Sumbawanews.com,- Wakil Menteri Dalam Negeri Bima Arya menanggapi inisiatif Gubernur Jawa Barat Dedi Mulyadi yang menggelar sayembara menangkap pelaku begal, pencurian, dan pencopetan dengan imbalan uang hingga Rp50 juta. Bima menekankan bahwa setiap langkah kepala daerah harus tetap berada dalam koridor hukum dan memperkuat koordinasi dengan aparat penegak hukum. Ia menghormati niat baik Dedi, namun menegaskan bahwa patroli dan kehadiran aparat di lapangan tetap menjadi kunci utama menjamin keamanan publik. Menurutnya, inovasi lain tidak boleh melemahkan fungsi penegakan hukum yang sudah mapan.
Dedi Mulyadi sebelumnya mengumumkan hadiah beragam, mulai dari Rp5 juta hingga Rp50 juta, bagi warga yang berhasil menangkap pelaku kejahatan jalanan dan menyerahkannya kepada aparat.
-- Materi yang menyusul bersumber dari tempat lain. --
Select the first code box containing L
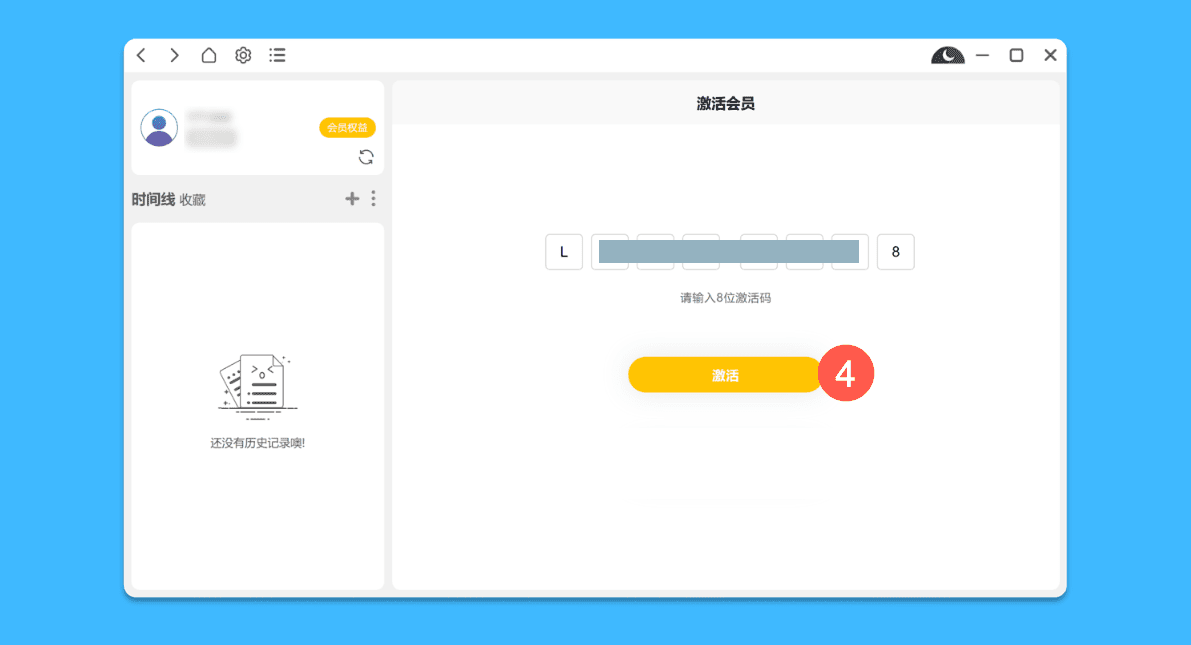Viewport: 1191px width, 645px height. [x=564, y=252]
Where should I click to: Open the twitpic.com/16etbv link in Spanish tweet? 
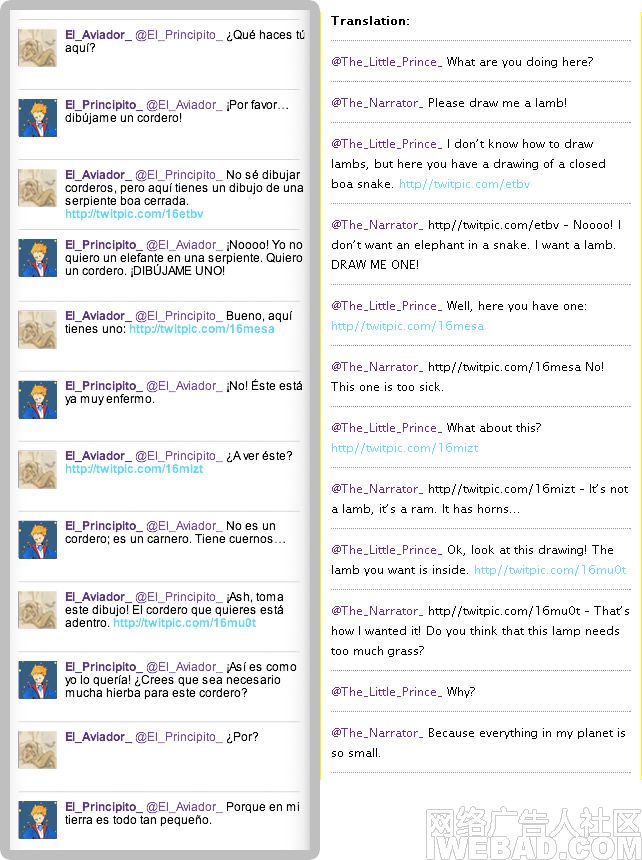(134, 214)
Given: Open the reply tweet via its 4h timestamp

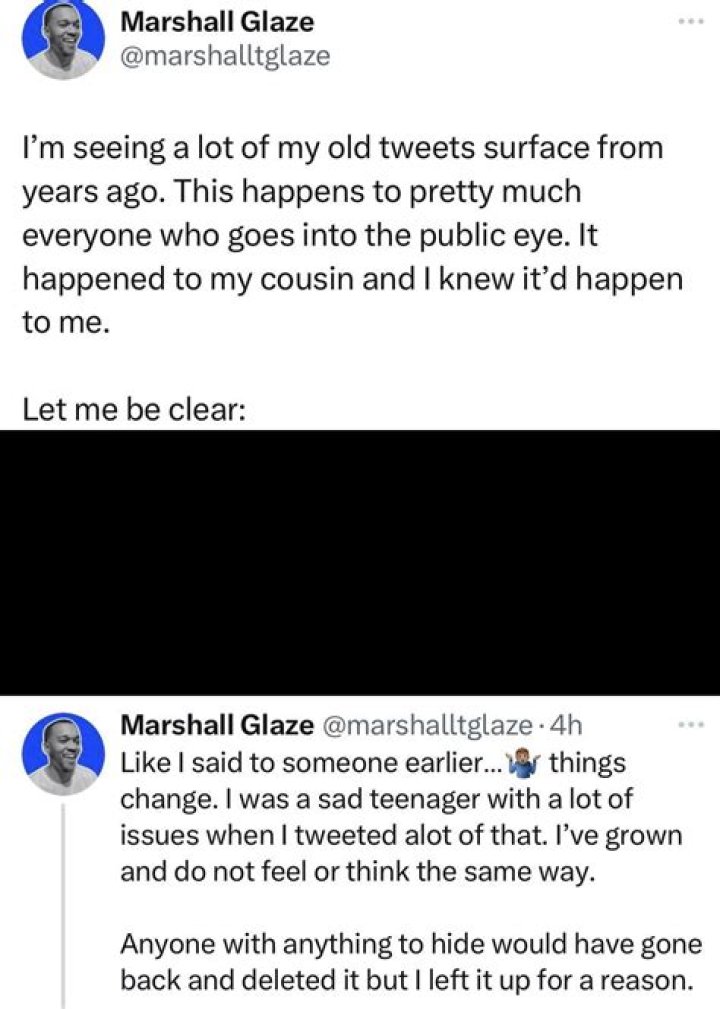Looking at the screenshot, I should coord(567,725).

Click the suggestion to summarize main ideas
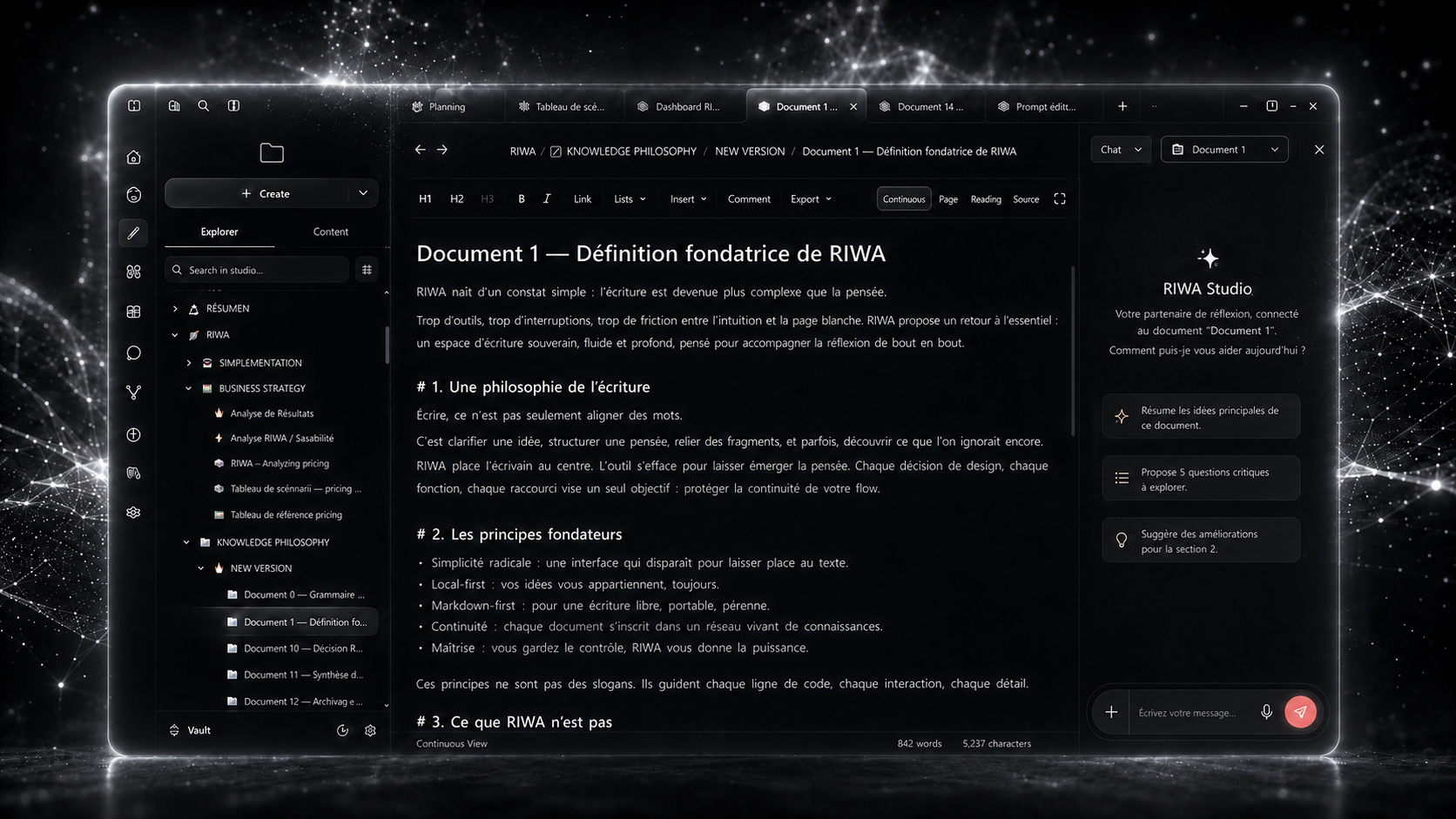coord(1201,418)
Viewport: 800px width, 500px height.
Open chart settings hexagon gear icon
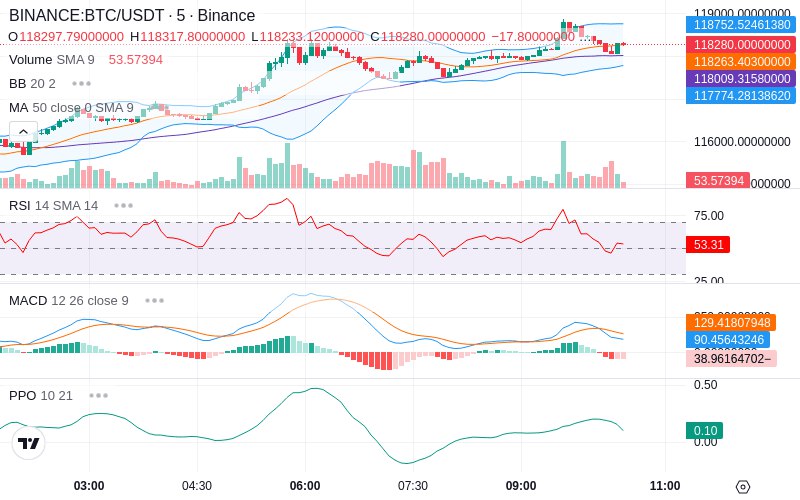(743, 486)
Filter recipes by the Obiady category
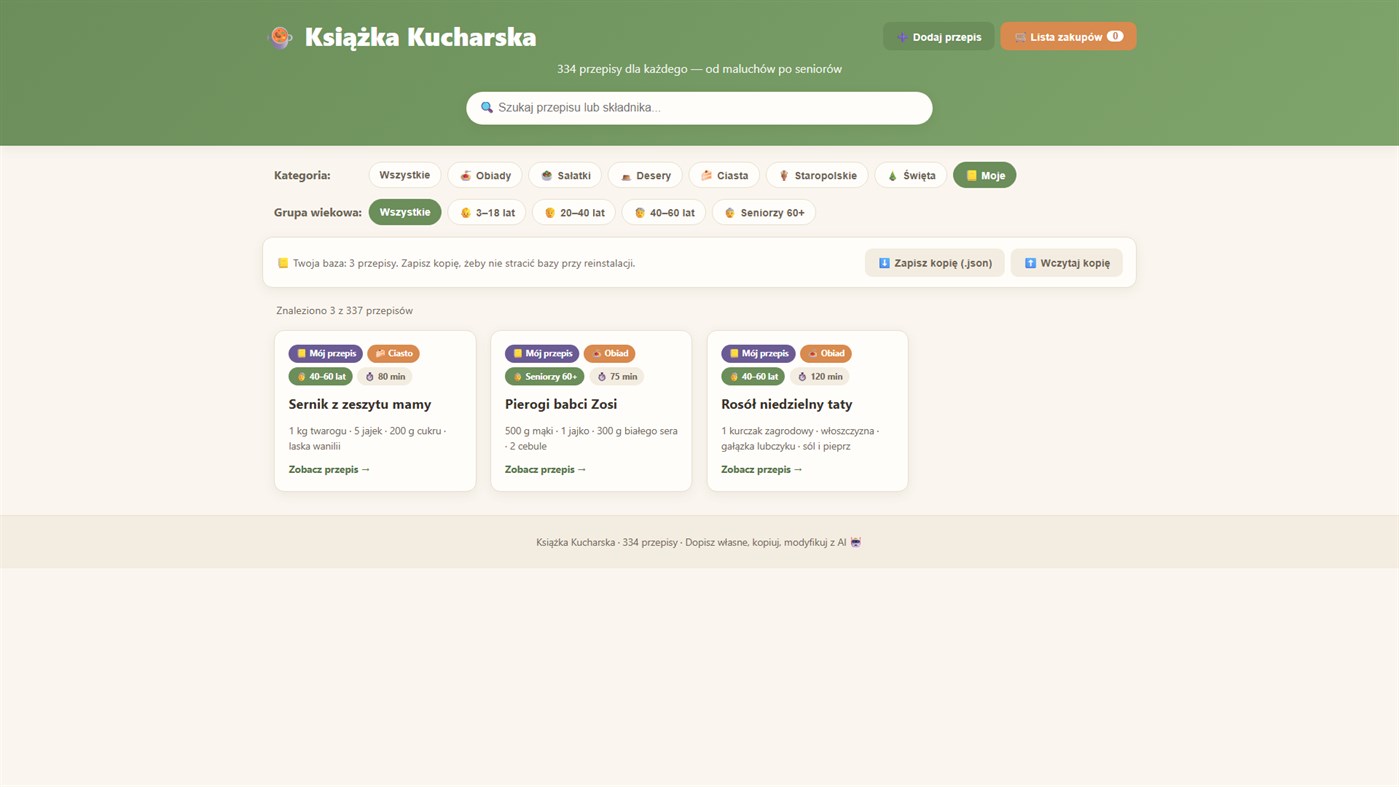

Ia menyatakan bahwa dana hadiah berasal dari uang pribadinya, sebagai upaya mendorong partisipasi masyarakat dalam menjaga keamanan sekaligus mencegah tindakan main hakim sendiri. Pendekatan ini, menurut Dedi, dirancang untuk membangun kepedulian kolektif tanpa menggantikan peran aparat.
Bima menambahkan, kehadiran polisi yang terlihat dan konsisten di ruang publik lebih efektif dalam menciptakan rasa aman dibandingkan insentif finansial. Ia meminta agar inovasi keamanan tidak menggeser tanggung jawab negara dalam menegakkan hukum secara profesional dan beradab.